* _EXERCISE PROMPT_: In the records below, find every line with the word "will" and copy it.

(Collected data)
§ §

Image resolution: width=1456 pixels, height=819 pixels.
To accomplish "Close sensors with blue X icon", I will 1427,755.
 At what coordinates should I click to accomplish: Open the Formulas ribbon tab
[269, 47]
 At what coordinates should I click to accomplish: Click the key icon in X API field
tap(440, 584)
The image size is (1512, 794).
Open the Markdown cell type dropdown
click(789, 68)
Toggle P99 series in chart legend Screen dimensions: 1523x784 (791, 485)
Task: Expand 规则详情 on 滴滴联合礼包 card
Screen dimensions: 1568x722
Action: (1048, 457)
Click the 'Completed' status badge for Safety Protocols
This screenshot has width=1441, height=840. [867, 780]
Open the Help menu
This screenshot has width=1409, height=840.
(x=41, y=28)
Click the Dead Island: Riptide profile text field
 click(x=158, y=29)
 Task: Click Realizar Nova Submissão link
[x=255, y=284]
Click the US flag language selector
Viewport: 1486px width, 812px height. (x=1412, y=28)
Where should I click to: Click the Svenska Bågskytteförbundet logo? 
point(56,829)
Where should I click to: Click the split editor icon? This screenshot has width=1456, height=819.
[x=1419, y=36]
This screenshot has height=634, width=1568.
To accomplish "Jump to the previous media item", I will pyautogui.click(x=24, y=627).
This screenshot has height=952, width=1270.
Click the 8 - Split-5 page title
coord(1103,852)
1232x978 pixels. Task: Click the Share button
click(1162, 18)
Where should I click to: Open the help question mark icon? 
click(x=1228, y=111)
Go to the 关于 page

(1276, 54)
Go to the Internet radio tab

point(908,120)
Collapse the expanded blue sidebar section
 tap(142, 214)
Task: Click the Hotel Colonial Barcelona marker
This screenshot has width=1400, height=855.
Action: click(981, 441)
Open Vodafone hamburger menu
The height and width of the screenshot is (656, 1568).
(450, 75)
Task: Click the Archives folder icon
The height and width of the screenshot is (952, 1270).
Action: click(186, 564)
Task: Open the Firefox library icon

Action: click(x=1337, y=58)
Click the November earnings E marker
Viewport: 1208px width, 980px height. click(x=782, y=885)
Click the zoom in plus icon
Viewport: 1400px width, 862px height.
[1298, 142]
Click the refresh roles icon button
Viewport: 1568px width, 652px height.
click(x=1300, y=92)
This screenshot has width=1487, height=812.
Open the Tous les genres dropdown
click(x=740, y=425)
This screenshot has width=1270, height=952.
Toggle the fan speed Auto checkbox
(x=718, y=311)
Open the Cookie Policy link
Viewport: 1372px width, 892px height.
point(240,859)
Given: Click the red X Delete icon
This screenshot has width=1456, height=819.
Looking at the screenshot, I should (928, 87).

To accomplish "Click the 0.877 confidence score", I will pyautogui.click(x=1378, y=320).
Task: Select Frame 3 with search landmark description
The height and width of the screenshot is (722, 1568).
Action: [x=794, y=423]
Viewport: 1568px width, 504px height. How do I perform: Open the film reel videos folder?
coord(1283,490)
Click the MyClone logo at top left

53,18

§ §

* _ANSWER BELOW_:
To accomplish "Close sensors with blue X icon", I will 1427,755.
To accomplish "Jump to the previous media item", I will pyautogui.click(x=24, y=627).
To accomplish "Click the 0.877 confidence score", I will pyautogui.click(x=1378, y=320).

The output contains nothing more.